The volatility of the situation was such that police immediately arrested Keshtiar for breaching his bail conditions.

Little has been publicly heard of Keshtiar, also known as Afghan Ali, in recent years.

But in the period prior to the shooting, he was regarded as a key figure for the expansionist Mongols bikie outfit.

He was suspected of actively recruiting members while doing a prison term.

This posed a threat to the rival Comanchero gang’s heavy influence in Melbourne’s drug trade.

Keshtiar has done prison time for two attempted murders and a separate shooting.

Mohammed Oueida

No one tried to emulate Tony Mokbel quite like Mohammed Oueida did.

Oueida, 46, saw himself as a businessman, whether those operations were legitimate or not, and also liked the finer things in life.

Mohammed Oueida.
Mohammed Oueida.

Mokbel, a Lebanese Christian, warmed to Oueida, a Lebanese Muslim, who identified him as a smooth operator.

They flaunted their wealth by investing in property and turned up to meetings in a Ferrari.

Oueida was a high flyer, both figuratively and literally.

On the weekends he flew his own private plane after earning his pilot’s licence. He might have even used the private eight-hole golf course and tennis court on his $2.8m Greenvale property as a visual marker.

Even in court his own lawyer would call him a ‘’terrible show-off’’’ while a prosecutor added his lifestyle was ‘’beyond extravagant’’.

Oueida’s plane was among property worth almost $5m seized by a joint Victoria Police/AFP taskforce in April, 2011.
Oueida’s plane was among property worth almost $5m seized by a joint Victoria Police/AFP taskforce in April, 2011.

Oueida paid for his luxurious lifestyle while also spiriting away $6m in a Swiss bank account.

In 2006, Mokbel, fled a trial while facing charges for cocaine importation. After hiding out in Bonnie Doon he travelled across the Nullarbor, a trip Oueida is familiar with.

To escape the country, Mokbel boarded a yacht named the Edwena, which he had refurbished with a gold toilet, and headed for Greece.

Five years later Oueida also needed to make a quick getaway.

Instead of a yacht, Oueida headed for Essendon Airport where he tried to fire up his light plane.

Police were on to it and he was arrested before he got near his plane or the tarmac.

There are differences between Mokbel and Ouieda, though.

Oueida has been stood over, kidnapped and shot outside a mosque.

He’s also had a number of wives, at last count four.

Omar Tiba

Tiba knew where to find powerful rival Mohammed Oueida to shoot him.

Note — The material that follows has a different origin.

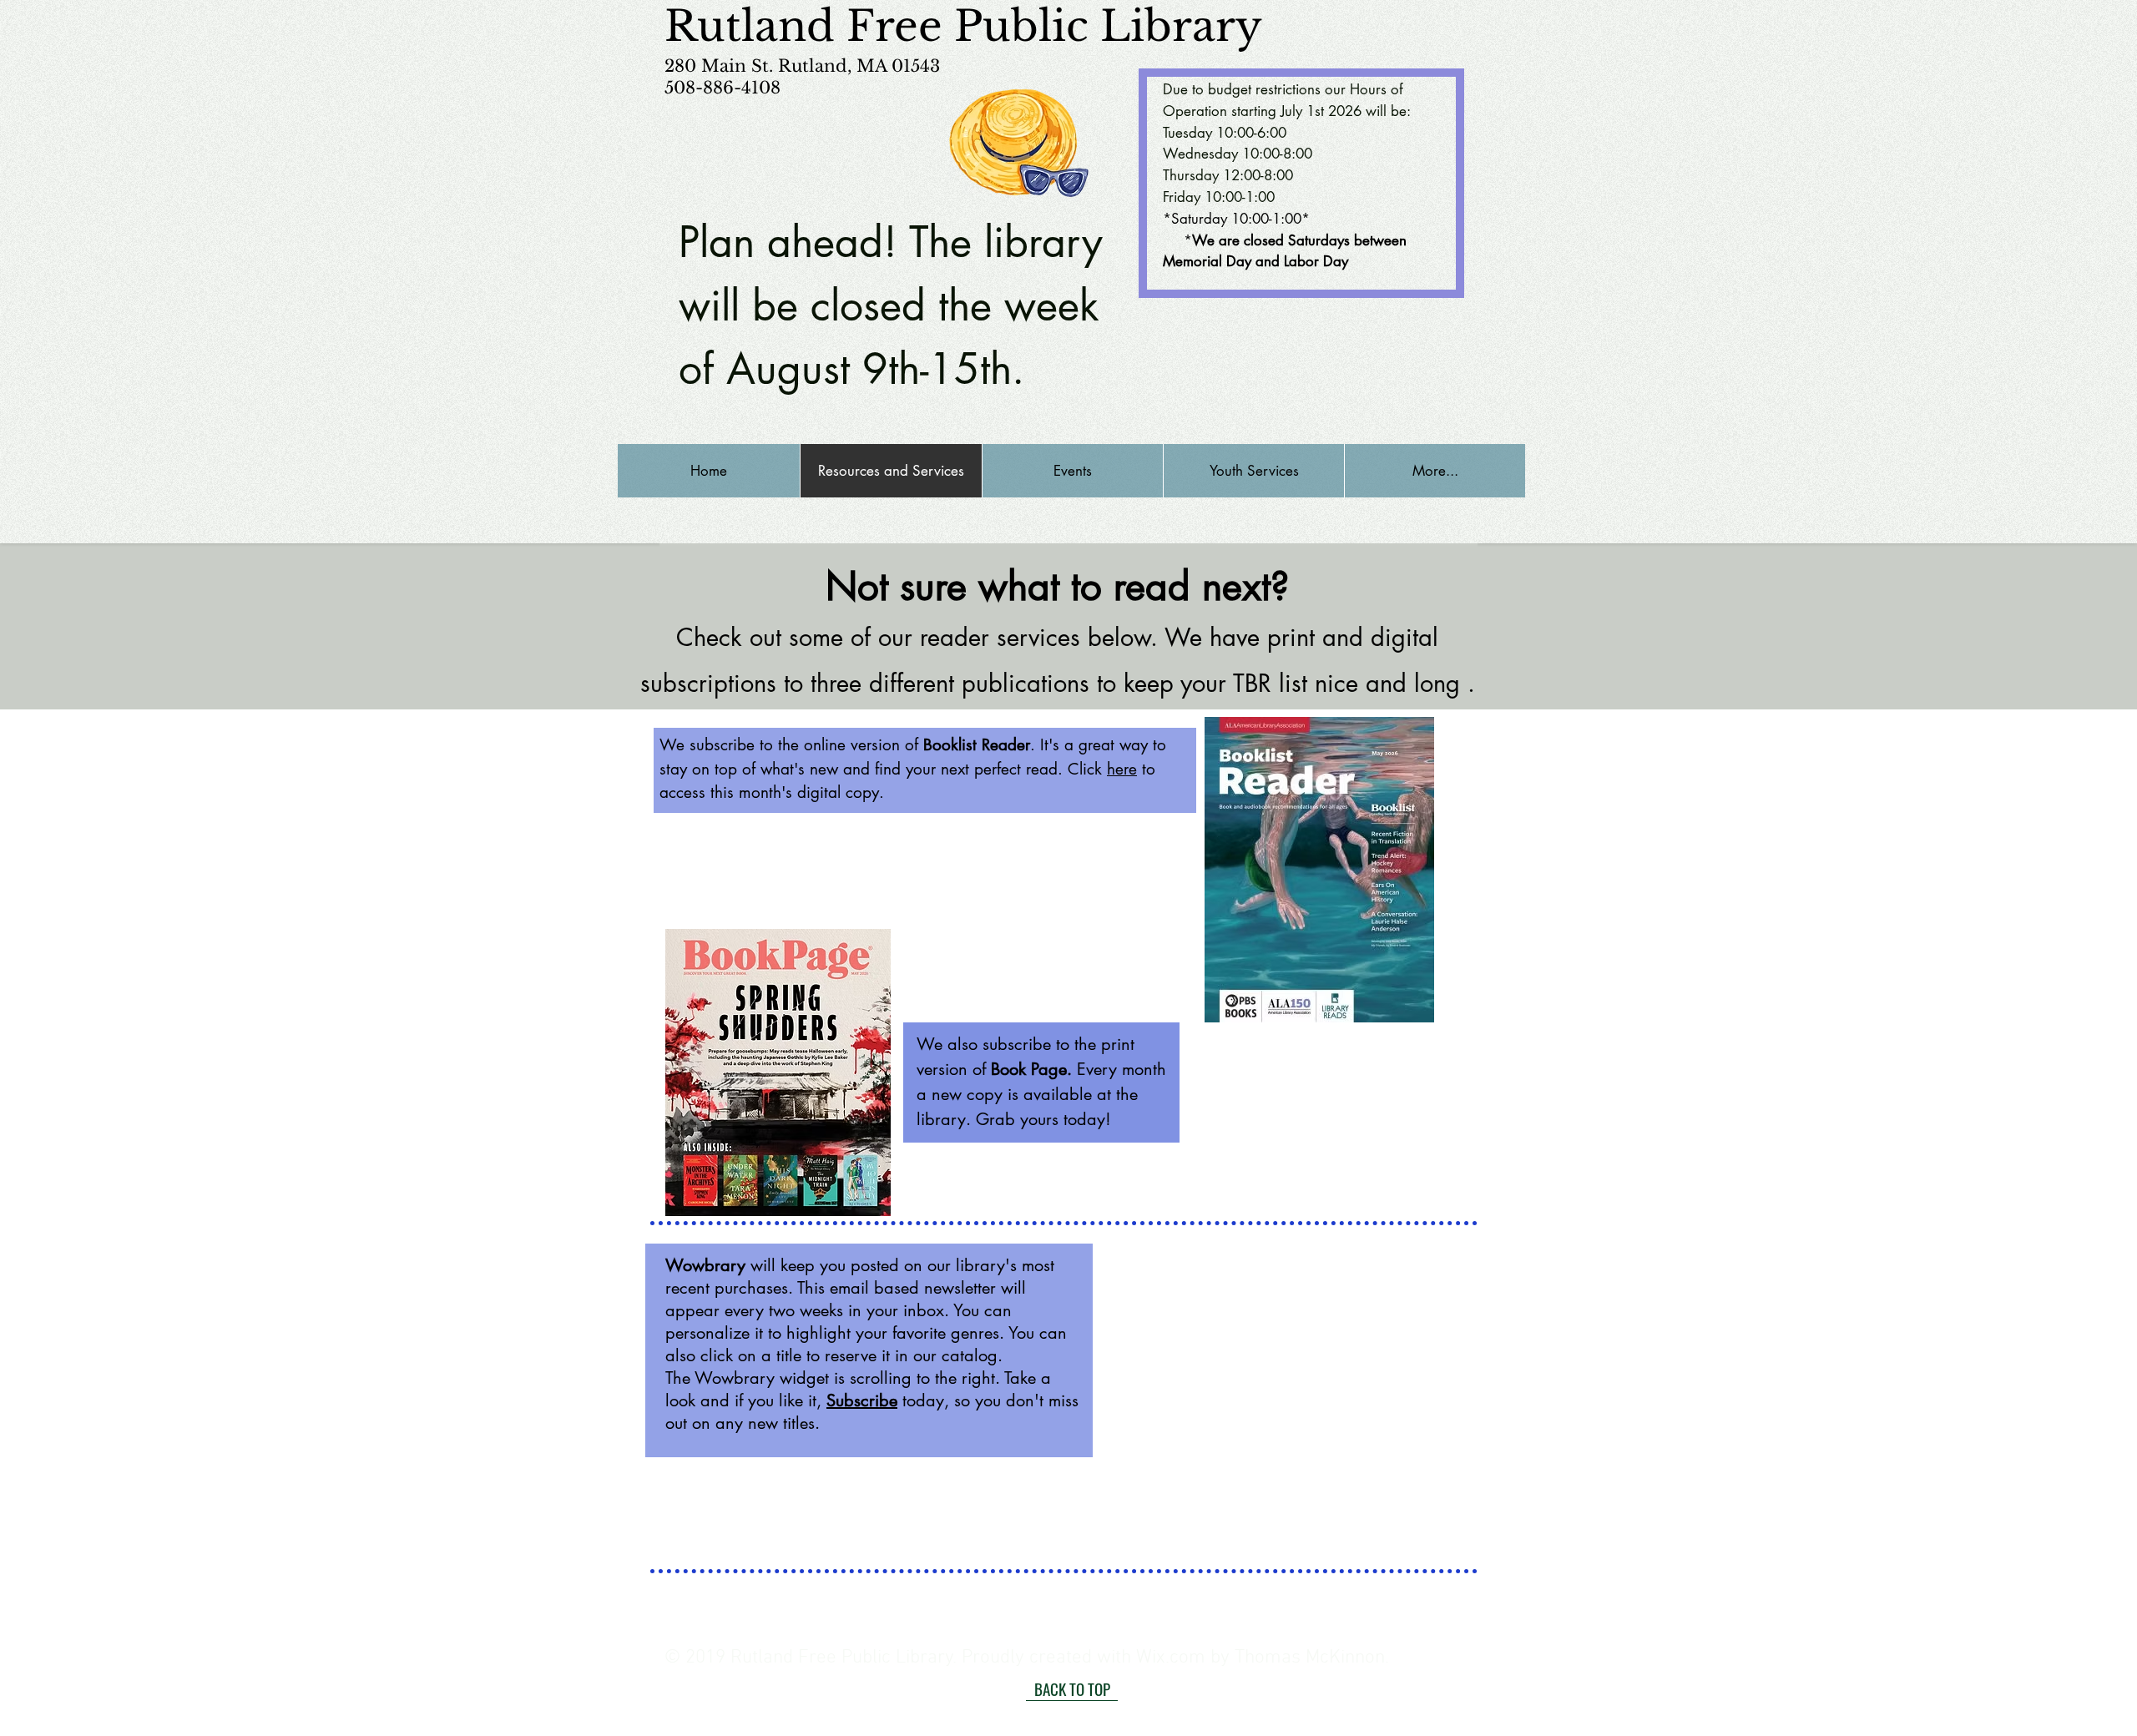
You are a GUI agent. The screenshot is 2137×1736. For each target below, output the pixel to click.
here (1122, 769)
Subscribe (861, 1400)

“Run you bastard son of a bitch” he yelled at Oueida as he ran towards a Coburg mosque for cover in 2017 after plugging him with a bullet in the guts.

The April shooting was over a drug debt, but also revenge.

Tiba, 35, had plenty of reasons to feel angry.

In an earlier incident in January in the popular Campbellfield Plaza, the Coolaroo resident had part of his penis shot off.

The gunman was an associate of Oueida.

The Supreme Court in 2021 was told Tiba, who was a passenger in a car driven by his brother Osman, acted impulsively when he fired upon Oueida.

The judge, however, wasn’t buying it, saying the attack on Oueida was premeditated and that Tiba showed no remorse.

“I am far from satisfied the thought only entered your head when your brother drew up alongside him,” Justice Christopher Beale said.

Tiba was described by his lawyer as a drug addict who was suffering post-traumatic stress disorder after his own shooting in 2017.

The Tibas are considered one of the north’s most prolific crime families, along with the Haddaras, Kheirs and Chaouks.

Those families, along with others, have contributed to a wave of gun violence throughout the northern suburbs.